A fundamental Game Theoretic model and approximate global Nash Equilibria computation for European Spot Power Markets

TL;DR

This paper models European spot power markets using a game-theoretic approach, introducing a novel risk aversion concept and iterative algorithms to compute approximate global Nash equilibria, validated with real market data.

Contribution

It introduces a new risk aversion model based on worst-case scenarios and develops iterative schemes for global equilibrium computation in power markets.

Findings

The model accurately captures historical price series.

Strategic bidding is prevalent in the CWE market.

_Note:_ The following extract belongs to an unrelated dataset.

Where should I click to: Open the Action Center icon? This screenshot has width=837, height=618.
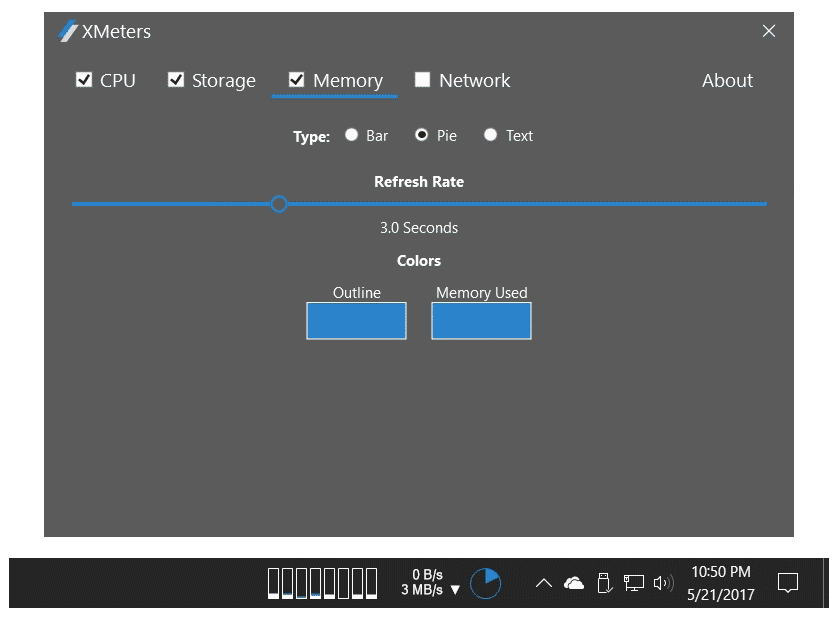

The approach provides insights into market participants' behavior.

Abstract

Spot electricity markets are considered under a Game-Theoretic framework, where risk averse players submit orders to the market clearing mechanism to maximise their own utility. Consistent with the current practice in Europe, the market clearing mechanism is modelled as a Social Welfare Maximisation problem, with zonal pricing, and we consider inflexible demand, physical constraints of the electricity grid, and capacity-constrained producers. A novel type of non-parametric risk aversion based on a defined worst case scenario is introduced, and this reduces the dimensionality of the strategy variables and ensures boundedness of prices. By leveraging these properties we devise Jacobi and Gauss-Seidel iterative schemes for computation of approximate global Nash Equilibria, which are in contrast to derivative based local equilibria. Our methodology is applied to the real world data of Central Western European (CWE) Spot Market during the 2019-2020 period, and offers a good representation of the historical time series of prices. By also solving for the assumption of truthful bidding, we devise a simple method based on hypothesis testing to infer if and when producers are bidding strategically (instead of truthfully), and we find evidence suggesting that strategic bidding may be fairly pronounced in the CWE region.